Bright slogans must not deceive us. The rulers, in many Middle East societies, have used and adopted new speeches and slogans, using fear, bribery and falsification of people’s will, in that they were successful. Whatever the substance and form of changes claimed by the 20 years long lasted rulers in Kurdistan, it cannot be but the recycling policy of the old corrupt pattern, which helps prolongation of the distrusted incumbent authority and enhancing the culture of corruption, which the Kurdish population is the main victim.

The elections of June 2009, in Kurdistan, where the Kurdistan Alliance list gained the majority votes -no doubt through large frauds -, has led to the following equation:

The same people = the same mentality = the same actions

The result is the recycling of the old prototype, in fact there is no change.
What the REAL CHANGE seeks is a knowledge-based society, which is difficult to flourish under corrupt authoritarian rule that has characterized the Kurdish society for decades, we need a society open to new ideas that develops a spirit of critics and enquiry, and has the courage to look at unwelcomed realities and addresses them.

An auto-critic is vital for having popular credibility, seminars, panels, lectures to familiarize people with the real change that will strengthen the ties between Change (Gorran) and the people of Kurdistan. Conduct a campaign against mercenary culture that has flourished among the ruling elites and down to their close cronies. Given “The Past” of the current Kurdish political elite, it is, difficult to qualify what is going on as a real change in the current situation, but certainly an important step forward.

We know that dictators are wholly interested in survival; they take extra care of people with guns. For the members of the dictator’s nomenclatura in Kurdistan, life is good and easy. They live in restricted housing complex whose inhabitants are also members of the same nomenclatura, with extra health care at European private hospitals, their children are enrolled in private schools, their family’s vacations at resorts in Europe and wives have access to expensive stores, briefly, they are highly privileged. Saddam Hussein ruled Iraq in just this way through the Baathist nomenclatura. It belongs to them to crush any revolution that might arise and save the dictatorial regime. REAL CHANGE should alter the basis on which dictatorial regime is based.

The change must guarantee that when a Kurdish dictator orders his military to shoot at the crowd, gathered in Erbil, Dohuk or Sulaimani, the armed chiefs should disobey.
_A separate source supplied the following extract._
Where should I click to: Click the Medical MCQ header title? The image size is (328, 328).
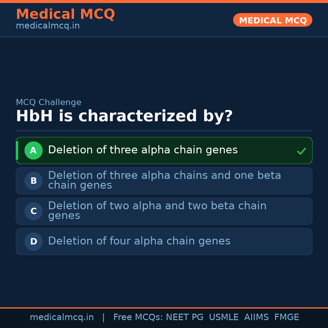(65, 14)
If the order to shoot rejected, then it is over.

This means, the armed forces, security and police institutions must be changed, and taken away from dictatorial exploitation. The armed forces in Kurdistan should conclude that shooting their children is a criminal act against their nation.

Kurdistan needs a revolutionary change through implementation of a “Cultural Renaissance Project”. The new elite must be the opposite of the current ruling groups and must be detached and disinterested in the notorious materialistic rapacity of the current Kurdish rulers.
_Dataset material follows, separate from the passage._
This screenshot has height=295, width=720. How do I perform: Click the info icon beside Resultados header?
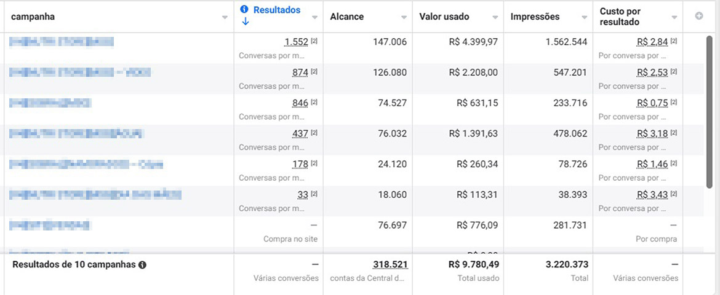tap(244, 10)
New faces are necessary to bring about such a revolutionary change. New elite must come to the front of the political action for REAL CHANGE.
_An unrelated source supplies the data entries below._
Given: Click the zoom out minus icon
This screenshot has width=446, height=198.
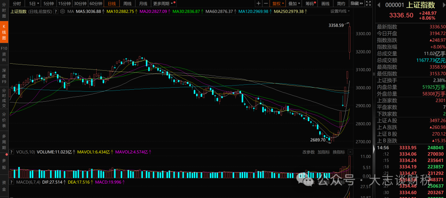Looking at the screenshot, I should pyautogui.click(x=266, y=4).
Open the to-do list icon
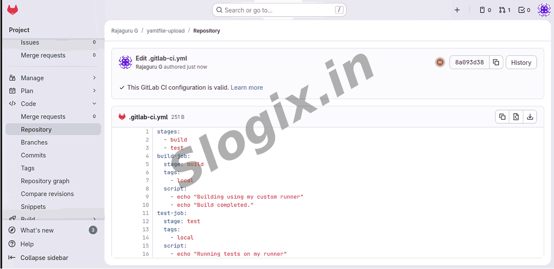 524,10
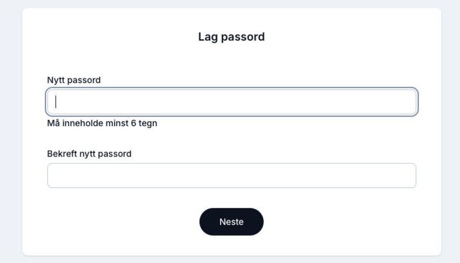This screenshot has height=263, width=460.
Task: Click the Bekreft nytt passord label
Action: (89, 154)
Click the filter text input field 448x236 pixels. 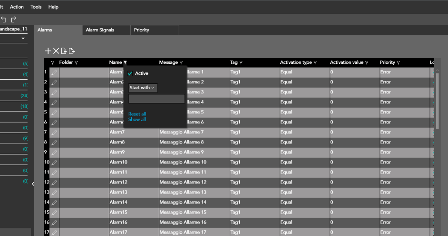[156, 99]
All changes made by the current political elite are artificial by nature. A REAL CHANGE needs a real break with the current establishment; the break must be socio-political, economical and psychological.

The new elite should have a history of opposition against the misuse of power by current leadership and the mercenary culture, accused of nepotism, corruption, and growing authoritarianism and creating a narrow-based political structure run by their own families and for their profit. Otherwise change remains cosmetic.

1- For more information see, La reproduction sociale, de Pierre Bourdieu et Jean-Claude Passeron
2- For more details on the subject see : L’émergence de la « "zone de sécurité au Kurdistan Irakien par l’ONU à la suite de la deuxième guerre du Golfe. " Hishyar Barzani.